Work to be completed: The lines in the listing below are to be given again exactly, starting at the line holding "Open the end date 31 déc. 2024" and ending at the line holding "You are a GUI". Do not include pictures.

Input records:
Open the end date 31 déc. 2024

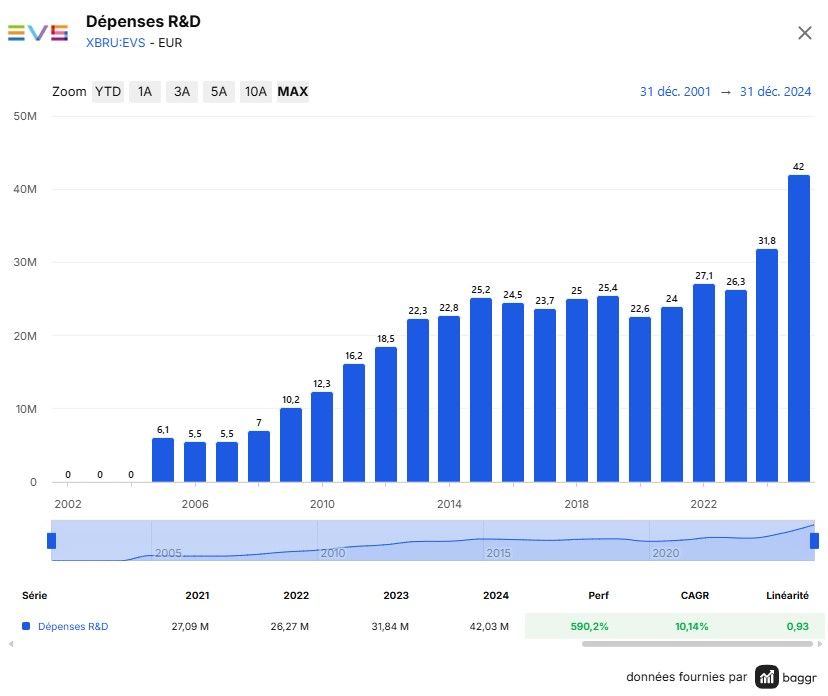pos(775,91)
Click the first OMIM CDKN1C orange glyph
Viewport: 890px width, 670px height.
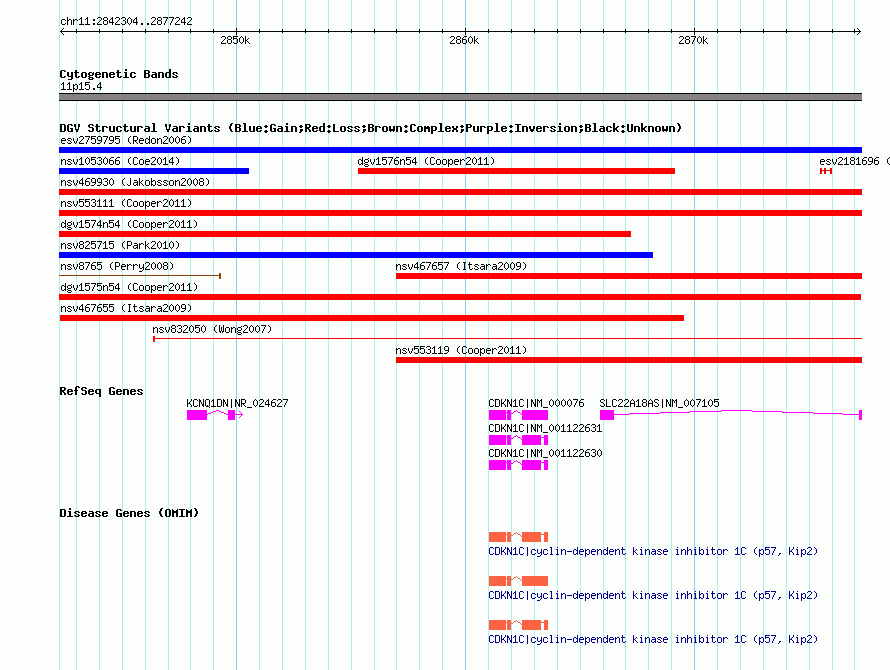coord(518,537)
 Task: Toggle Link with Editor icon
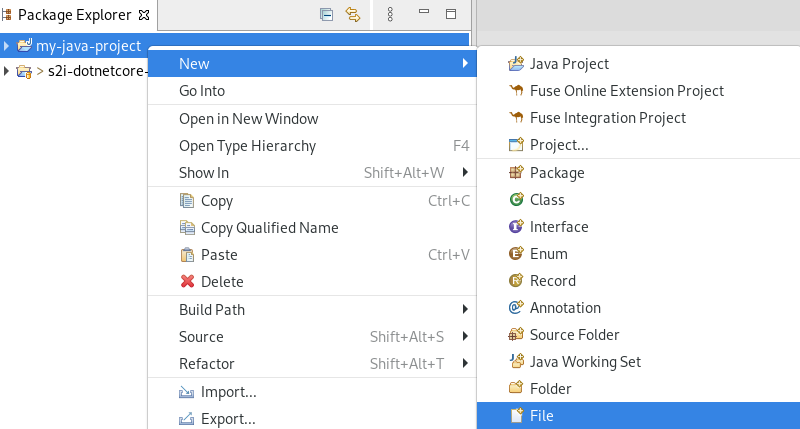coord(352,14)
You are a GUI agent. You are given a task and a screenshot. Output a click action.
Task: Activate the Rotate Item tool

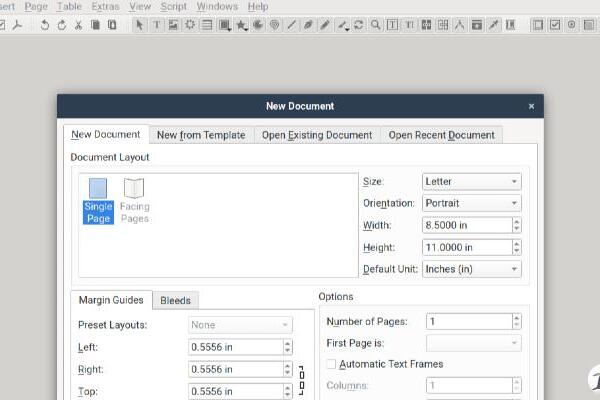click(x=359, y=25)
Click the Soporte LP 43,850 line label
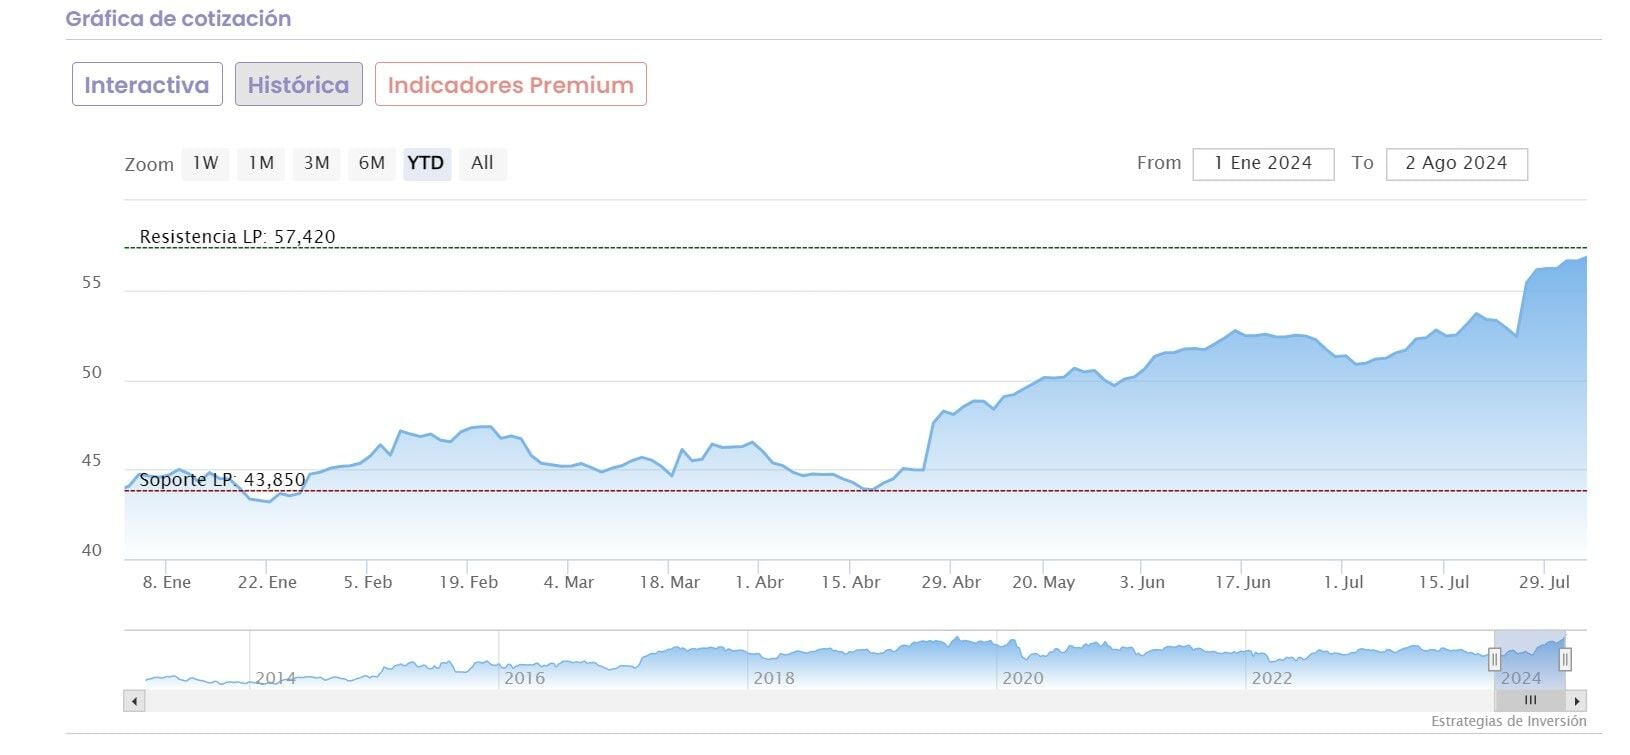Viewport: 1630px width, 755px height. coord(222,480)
* * *
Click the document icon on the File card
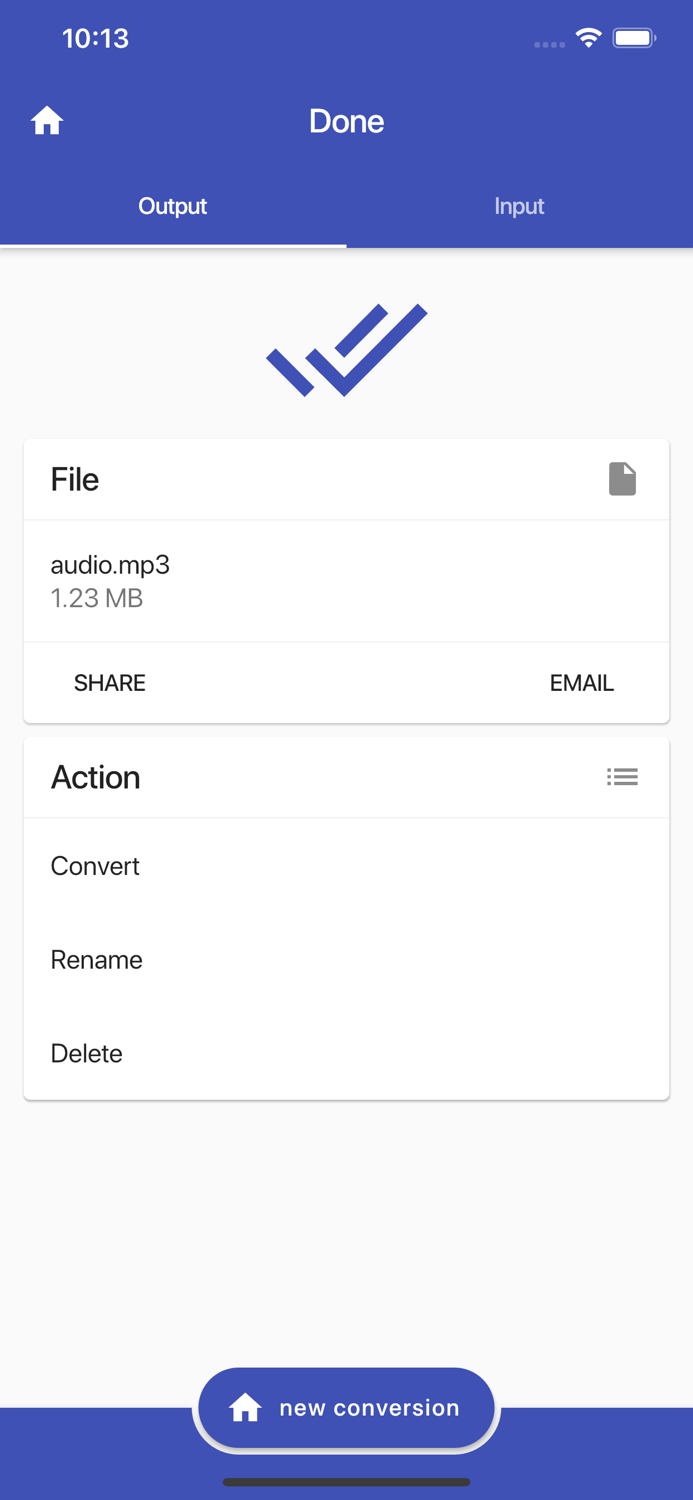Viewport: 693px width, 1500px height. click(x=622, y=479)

Written solution:
Open the end date 31 déc. 2024

pos(775,91)
Click the first OMIM CDKN1C orange glyph
Viewport: 890px width, 670px height.
coord(518,537)
 Task: Toggle Link with Editor icon
coord(352,14)
You are a GUI agent. You are given a task and a screenshot. Output a click action.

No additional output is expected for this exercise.